Se a Rua Beale Falasse é, interessantemente, um filme de muitas cores, real e figurativamente falando. A linda fotografia de James Laxton, repetindo a dobradinha de “Moonlight” com o diretor, enche a tela de uma abundância vibrante de cores, cujo resultado é totalmente lindo. O filme pulsa através de suas cores, que soam mais fortes ao se alternarem com imagens fotográficas em preto-e-branco, que se reduplicam ao ressonarem através de imponente trilha sonora. Visualmente, Jenkins mostra mais uma vez a sua capacidade de dirigir um filme criando um universo arquitetado em audiovisual em sua amplitude máxima.

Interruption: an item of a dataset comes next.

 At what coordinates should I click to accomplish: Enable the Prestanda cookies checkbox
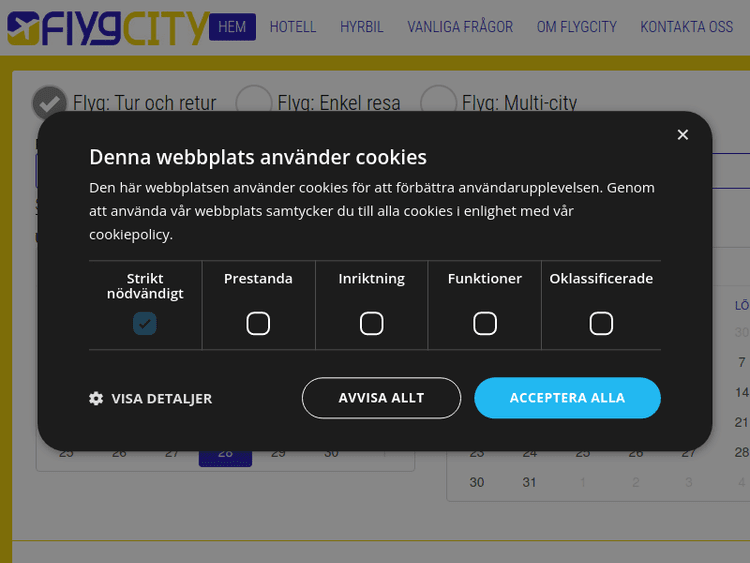(258, 323)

Mas as cores também são metafóricas aqui. Começando pelo excelente elenco. Kiki Layne enche a tela com uma personagem completa e totalmente impossível de não criar empatia no espectador. Stephan James traz à tona em seu Fonny uma vulnerabilidade de quem se sabe vítima de injustiça e um amor que se revela em cada troca de olhares entre ele e Tish. Colman Domingo, na pele de Joseph Rivers, pai da protagonista, incorpora uma visão muito bonita da fortaleza e do bom humor de certas masculinidades negras, tão importante em tempos tóxicos como os nossos. No entanto, a cereja do bolo responde pelo nome de Regina King. Provável vencedora do Oscar de atriz coadjuvante, King faz da mãe de Tish, Sharon, uma das mais pungentes e competentes atuações da temporada.

Se a Rua Beale falasse (apesar desse título que, como apontou nosso Gustavo David, parece nome de comédia antiga, tipo “Se Meu Fusca Falasse) é mais um acerto de um diretor que em seus filmes (além de “Moonlight, fica a dica: vejam o interessantíssimo “Remédio Para Melancolia”) mostra que, sim, vidas negras importam muito. E que vozes negras devem e precisam ser ouvidas.